Operation of most of San Francisco’s magnificent cable system came to an abrupt end in the city’s great earthquake and fire of April 18,1906. Almost all the power plants were shattered, much of the rolling stock was destroyed in the fire, and the cable conduits beneath the streets were badly damaged and clogged with debris. Most of the San Francisco lines found it easier to electrify than to restore cable operation.
But despite the devastating effects of the disaster, the city’s topography forced several lines to return to cable operation, and it was in San Francisco alone that the cable railway was to survive to celebrate its centennial.
Even at that, the San Francisco cables almost died before their seventy-fifth birthday. Early in 1947 San Francisco’s then-mayor, Roger Lapham, announced —in the name of progress—that the cables had to go. Special high-powered buses were already on order to take their place. The result was an explosion of municipal outrage that still stands as something of a record in a city noted for its ability to attain a state of sustained high dudgeon.
In the end Mayor Lapham was retired from public life at the electorate’s first opportunity, the superior court judge Elmer Robinson rode into the mayor’s office—figuratively—on a cable car, and the lines were saved. (But not all of them: Lapham succeeded in having the Sacramento-Clay cables torn up. This proved a poor choice; the Clay Street grade is a fierce one, and from time to time the buses that ply it today have to stop, put all the passengers out, and fight their way empty to the top of the hill.)
The recent years have been kind to the remaining cables. No one has had the audacity to suggest their removal; in fact, they have never been more popular. Twelve million passengers a year ride them. In 1964 Secretary of the Interior Stewart Udall proclaimed them a “registered national historic landmark,” and nine years later San Francisco celebrated their centennial in rare fashion. At 5:00 A.M. on August 2 there was a reenactment of Hallidie’s first run, and the San Francisco Municipal Railway proudly put its first new cable car in eighty years into service on the Powell Street line. The new arrival, a faithful copy of the line’s 1893 models, led a clanging parade of gaily decorated cars through the streets.
But not long after their centennial festivities, the cables began to show signs of age. Plagued by frequent breakdowns, the system had to be shut down in the fall of 1979 for several months of emergency repairs. It took years for the city to put together a $58 million budget to carry out the first complete renovation the system had ever had. In September 1982 the cars stopped again for their longest shutdown since the earthquake. Track, the subsurface cable conduit, and the complex cable machinery all were refurbished. The nineteenth-century cable powerhouse and car barn were completely rebuilt and four 510-horsepower General Electric drive motors installed. And while the system was closed down, the antique cable cars were completely overhauled.

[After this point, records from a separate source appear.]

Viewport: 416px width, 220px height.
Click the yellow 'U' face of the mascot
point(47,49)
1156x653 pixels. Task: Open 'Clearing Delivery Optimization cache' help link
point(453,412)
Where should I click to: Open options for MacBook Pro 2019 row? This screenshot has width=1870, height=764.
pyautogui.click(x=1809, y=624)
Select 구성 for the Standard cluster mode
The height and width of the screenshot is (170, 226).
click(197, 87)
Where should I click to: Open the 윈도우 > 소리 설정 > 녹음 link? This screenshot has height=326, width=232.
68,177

The city celebrated the return of its cable cars on June 21,1984, with a show of civic enthusiasm that was extraordinary even for San Francisco. A crowd of ten thousand gathered in Union Square at high noon to cheer as Mayor Dianne Feinstein cut a red ribbon and rode off on the first car, preceded by a military band. Tony Bennett rode along, inevitably singing his trademark theme, “I Left My Heart In San Francisco” (“where little cable cars climb halfway to the stars”). At Fisherman’s Wharf the day’s celebration culminated in a festival that featured a ten-cannon salute, the release of three hundred homing pigeons, fireworks—and the baking of a full-sized sourdough cable car.
And San Francisco’s enduring cable cars were ready for yet another century of service.